Selon le récit publié par Christopher Hodapp sur Freemasons for Dummies, l’auteur présumé, Lynn Andrew Jackson, 29 ans, aurait notamment brisé des vitraux de la cathédrale avant de poursuivre ses dégradations au Temple maçonnique voisin. Certains de ces vitraux pourraient coûter jusqu’à 50 000 dollars chacun à restaurer.
L’affaire prend une dimension plus inquiétante encore en raison des propos qui auraient été tenus pendant les faits. Interrogé sur ses motivations, l’homme aurait notamment déclaré : « Tous les francs-maçons doivent mourir ». Il aurait ensuite attendu l’arrivée de la police et a été placé en garde à vue. Une information également relayée par la chaîne locale WTHR, qui fait état d’une arrestation pour vandalisme et intimidation.
Quand l’antimaçonnisme quitte les écrans

Au-delà des dégâts matériels, cet événement interroge.

La franc-maçonnerie a toujours suscité fantasmes, critiques et théories du complot. Cela fait presque partie de son histoire. Mais les réseaux sociaux donnent aujourd’hui à certaines constructions antimaçonniques une puissance de diffusion sans précédent : accusations de gouvernement secret, de manipulation politique, de domination financière ou encore de pratiques occultes imaginaires circulent à grande vitesse et finissent parfois par être considérées comme des réalités.
Il serait évidemment excessif de tirer d’un acte individuel la conclusion d’une vague générale de violence antimaçonnique. Mais lorsque la haine symbolique se transforme en dégradation de temples et en menaces visant explicitement les francs-maçons, il devient difficile de considérer ces discours comme totalement anodins.
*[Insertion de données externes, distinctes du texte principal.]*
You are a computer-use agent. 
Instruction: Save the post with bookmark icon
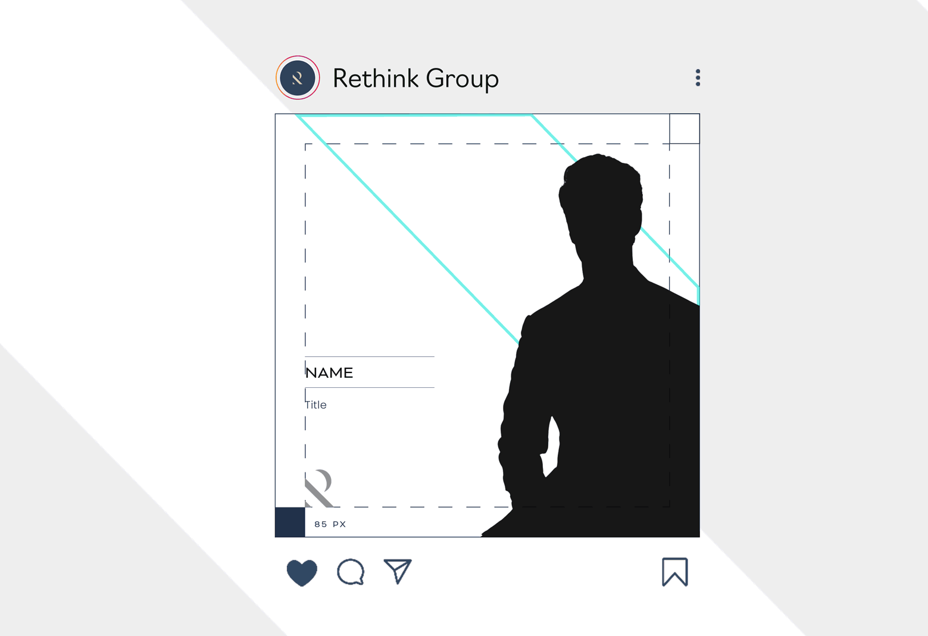675,572

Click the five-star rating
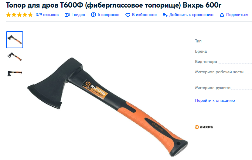tap(19, 15)
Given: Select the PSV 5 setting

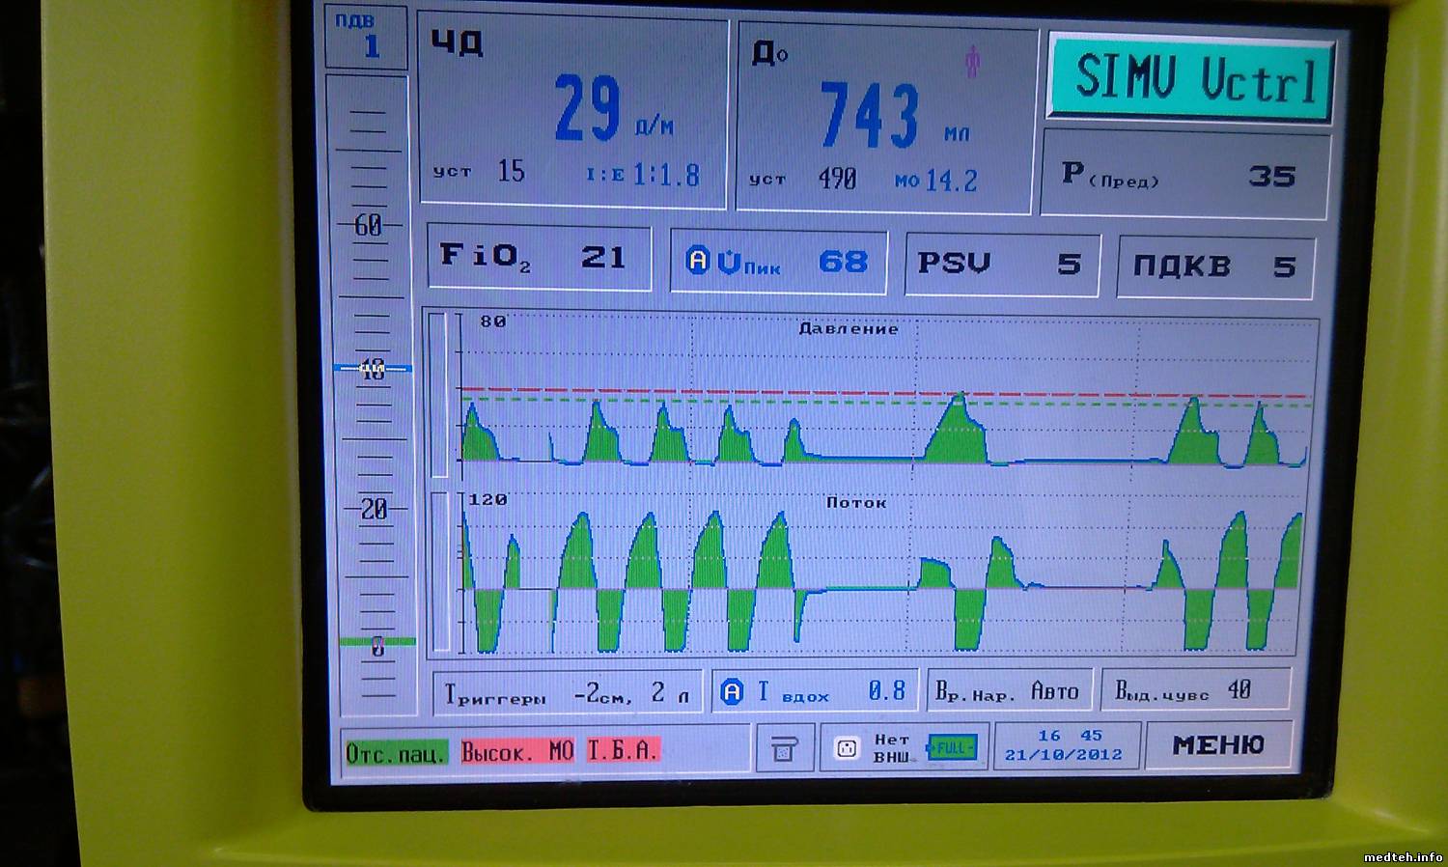Looking at the screenshot, I should click(x=1000, y=264).
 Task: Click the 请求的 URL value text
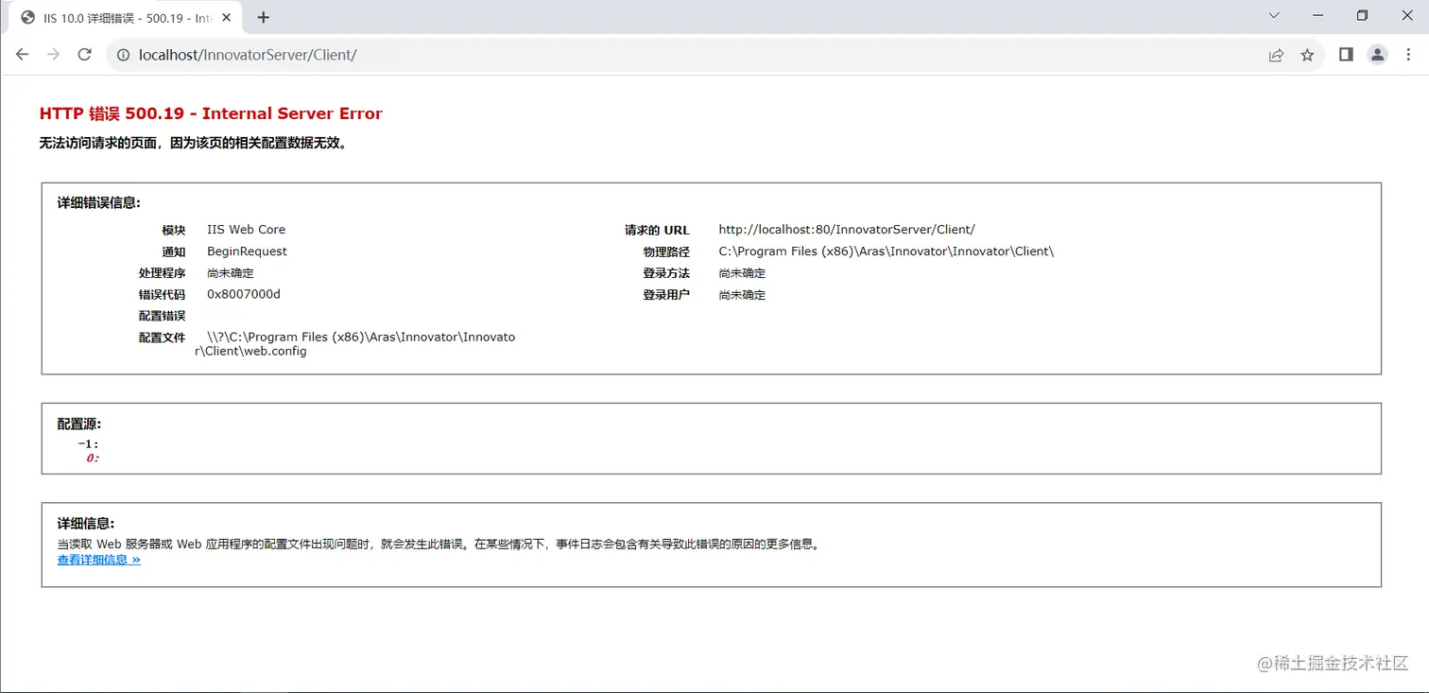tap(846, 230)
Christopher Hodapp souligne d’ailleurs le dilemme auquel sont confrontées les loges : renforcer la sécurité sans transformer les temples en forteresses, alors même que ces bâtiments ont souvent été conçus pour être ouverts sur la cité et témoigner de l’histoire maçonnique.
C’est peut-être là le paradoxe le plus préoccupant de cette affaire. Face aux fantasmes du secret, la franc-maçonnerie cherche depuis plusieurs années à davantage ouvrir ses portes et expliquer ce qu’elle est. Mais lorsque la défiance laisse place à la violence, cette ouverture devient elle-même plus difficile.
Et le risque serait alors de voir se reconstruire exactement ce que les discours complotistes prétendent dénoncer : des temples fermés, protégés et éloignés du regard du public.
Source principale : Christopher Hodapp, Freemasons for Dummies, « Des bâtiments maçonniques d’Indianapolis vandalisés », août 2026.
Source locale : WTHR 13 News, Indianapolis.